As noted from this link, the production “Mickey Mauschwitz, The Reactionary Politics of Walt Disney” is out there somewhere in videocassette (I couldn’t find it on Amazon, so I don’t know where it could be actually). In part, it references a book called “Walt Disney: Hollywood’s Dark Prince” by Marc Eliot.
There is apparently some questionable sourcing going on especially concerning personal details of Disney’s life in the Eliot book, but I think what emerges loud and clear is this:
- The Hollywood Film Industry began with “the Trust” formed by Thomas Edison in 1910, who created “mostly esoteric, non-narrative, silent motion picture ‘studies’” and felt greatly threatened by the emerging street-corner nickelodeons, which, to Edison, were “peddling trash” from “Jewish profiteers” (a sentiment shared by Henry Ford, among other leaders of industry).And aside from this, the Disney company doesn’t seem to have a problem blocking a film that conflicts with its political agenda, does it?

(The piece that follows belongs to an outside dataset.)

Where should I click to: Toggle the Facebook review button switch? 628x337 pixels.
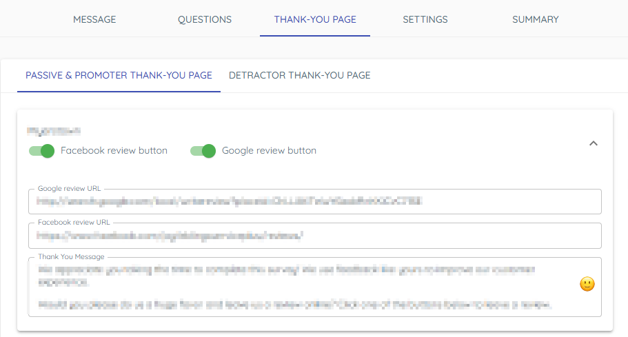(42, 151)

- Edison, through both gangsterism and monopolistic marketing practices, strong-armed the nickelodeons in the name of “preserving the country’s morals” (sound familiar?).
- Walt Disney began his legendary career with Mickey Mouse (originally Steamboat Willie), who was seen as the perfect, “Christian” antidote to “amoral” Hollywood. In keeping with the practices of Edison and other studio chiefs, Disney was very anti-labor in his business dealings.

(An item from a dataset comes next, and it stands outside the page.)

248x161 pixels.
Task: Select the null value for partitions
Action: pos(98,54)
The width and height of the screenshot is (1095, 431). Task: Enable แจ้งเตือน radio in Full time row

- Though an ardent anti-Communist, there is some evidence of an interest, if not an actual relationship, on the part of Disney with American Nazi sympathizers, even telling filmmaker Leni Riefenstahl (Hitler’s propagandist and an accomplished filmmaker in her own right, actually) that “he admired her work, but if he hired her, it would damage his reputation.”
- Disney also became a friend to former FBI director J. Edgar Hoover when Disney’s testimony before the House Un-American Activities Committee (HUAC) helped add to the movie industry blacklist of Roy Brewer, head of the IATSE (the mob-dominated International Association of Theatrical and Stage Employees) and a close friend of Ronald Reagan. Brewer helped Disney win concessions from the Cartoonists Guild in 1947, hurting the guild’s ability to dictate studio policy.
- Disney was also promoted by the FBI to the title of Special Agent in Charge contact, enhancing his political power against his professional associates. Hoover wanted to capitalize on Disney’s involvement with network television (though there was some controversy between the FBI and Disney over a two-minute tour of the FBI’s headquarters added to a “Mickey Mouse Club” episode which was eventually resolved personally by Hoover).
So to anyone out there who believes that the scheduling of a fiction like “The Path to 9/11” is totally opposed to the philosophy of Walt Disney and the fault exclusively of the current heads of Disney and ABC Television, I should point out that it is not. Quite the opposite is true, actually.
Walt Disney made his name in part by shilling for corporate interests and conservative government in this country at the expense of the working men and women and families that comprised his audience. Since his name is attached to the company that seeks to deprive the truth to the citizens of this country while trying to help an intellectually deprived and morally bankrupt conservative regime hold onto power (make no mistake – this, first and foremost, is an election-year, “Repug fear-and smear” stunt), it’s safe to say that he’s doing it again.